__Instructions to follow__: Search the records for the word "Given" and copy every line in which it occurs.

__Dataset__:
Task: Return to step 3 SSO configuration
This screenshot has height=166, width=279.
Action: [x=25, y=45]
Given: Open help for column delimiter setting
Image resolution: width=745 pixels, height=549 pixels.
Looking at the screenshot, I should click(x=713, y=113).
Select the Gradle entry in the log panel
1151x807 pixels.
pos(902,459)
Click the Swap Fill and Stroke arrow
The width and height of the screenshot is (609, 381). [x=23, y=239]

--

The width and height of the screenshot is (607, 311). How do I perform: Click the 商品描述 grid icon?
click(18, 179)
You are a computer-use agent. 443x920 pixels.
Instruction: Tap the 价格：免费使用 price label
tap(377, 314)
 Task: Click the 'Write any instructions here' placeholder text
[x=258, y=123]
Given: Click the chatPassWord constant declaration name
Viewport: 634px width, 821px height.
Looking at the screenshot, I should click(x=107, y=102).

__Exercise result__:
Given: Open help for column delimiter setting
Given: Click the chatPassWord constant declaration name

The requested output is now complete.